An ISIS-supporting cybersecurity group warned followers of the terror group that installing a Google Play app would leave them vulnerable to surveillance by intelligence agencies.
The alert was issued by the Electronic Horizons Foundation, which launched in January 2016 as an IT help desk of sorts to walk ISIS supporters through how to encrypt their communications and otherwise avoid detection online while coordinating with and recruiting jihadists.
EHF released a 24-page cybersecurity magazine for ISIS supporters last May that walks jihadists through step-by-step security for smartphones — while encouraging them to use a computer instead for more secure terror-related business — and warns of “nightmare” Microsoft Windows collecting user data from geolocation to browsing history.
The new EHF “important warning” distributed online told supporters that “spies of intelligence agencies are using a new method to track down supporters through Google Play Store.”
“One of the spies,” EHF said, uploaded a custom app that “collects identifiable information of android phones.”
“Then he targets and communicates with supporters by claiming that they have received a money transaction, and they need to install the application in order to receive it,” the alert continued. “Beware of installing or using suspicious apps promoted by unknown individuals, whether it’s an APK file or uploaded to app stores. Intelligence mercenaries are trying to use users’ trust in the app store in order to target supporters using malicious apps uploaded to the app store.”
The app named by EHF is advertised on Google Play as a highly secure messaging app with end-to-end encryption. Concerned about the security of their information on social media and Telegram messenger, EHF recently has been trying to steer ISIS followers toward using the Element messenger.

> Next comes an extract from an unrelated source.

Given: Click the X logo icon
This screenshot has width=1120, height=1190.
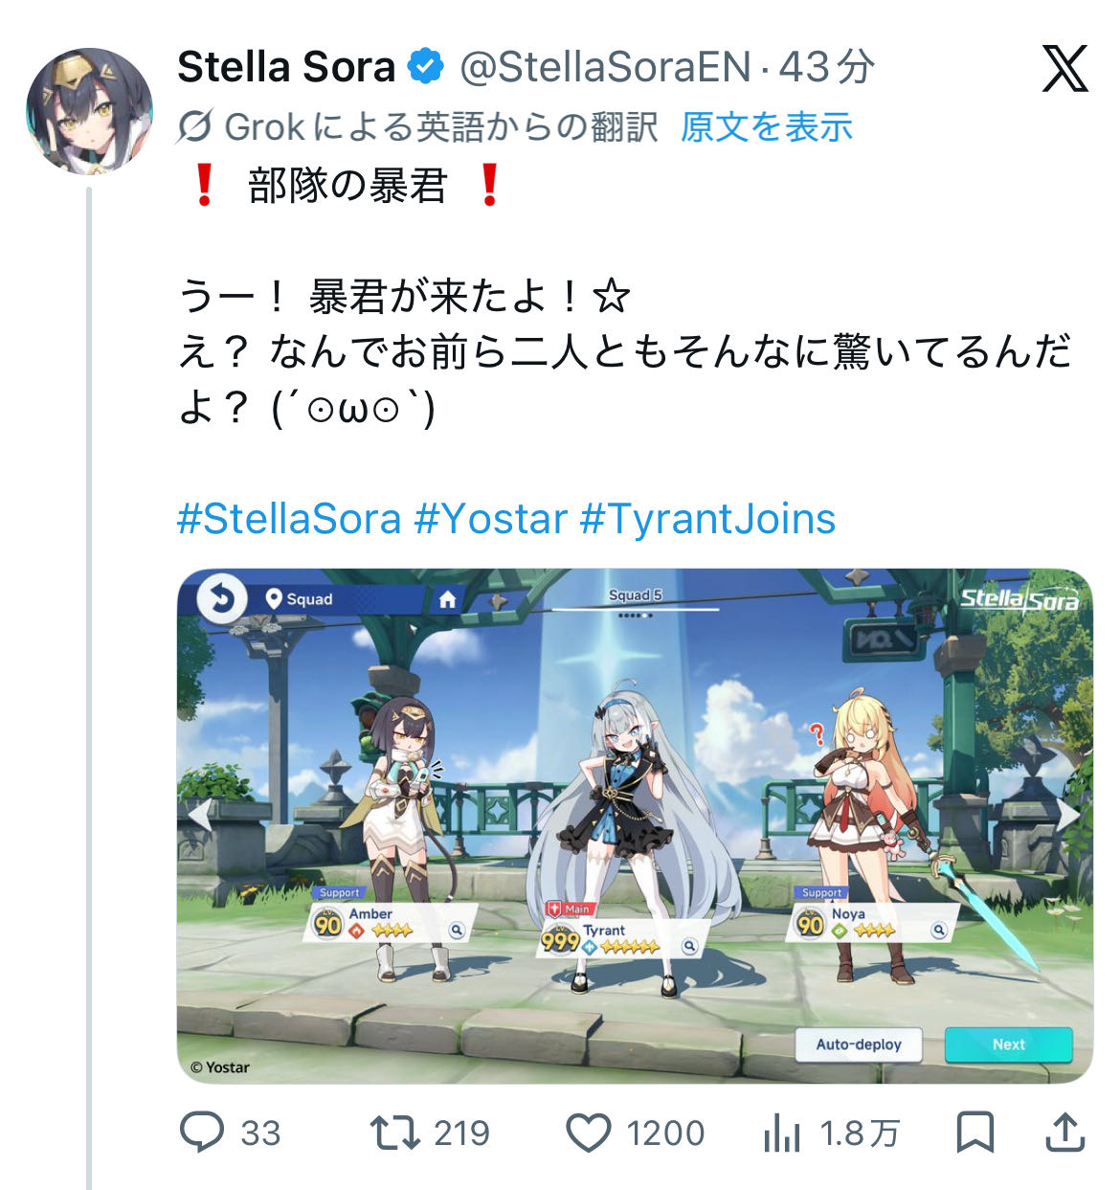Looking at the screenshot, I should [x=1065, y=69].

EHF last year urged followers to use alternate operating systems such as Qubes, Tails or Whonix. The ISIS cyber group has also highlighted “wrong security practices” including browsing the internet without Tor or VPN, downloading apps from third-party sources, failing to encrypt the device or storage devices, neglecting to install security updates, failing to use fake credentials on social media, and using social media via apps instead of logging on through a browser. Jihadists have also been warned against opening potentially malicious links that can open them to a security breach.
In fall 2019, EHF announced a new project intended to better develop the cyber skills of jihadists called the Talaea Al-Ansar Foundation in conjunction with Bank al-Ansar, an ISIS propaganda outlet that claims to have set up ISIS supporters with thousands of Facebook and Twitter accounts — relieving the online jihadists from having to use personal information to register on the social media services.
The foundation, billed as an “educational foundation which aims to train and develop the technical and media skills of Ansar Al-mujahideen on the internet,” also pitched “coordination with specialists in media and technology fields” and supporting online jihadists with “materials and the required tools.” They also vowed to focus on “spreading security awareness” through “different methods to face the security threats which target us” in jihadist circles.
In June 2019, the EHF highlighted the vulnerability of some million devices to the “BlueKeep” Microsoft flaw dubbed “potentially wormable” by the National Security Agency.
The EHF has also released a series of print and video tutorials covering a range of mobile security and dark-web how-tos for fellow ISIS supporters, along with weekly tech bulletins to educate ISIS followers about current cybersecurity trends and vulnerabilities.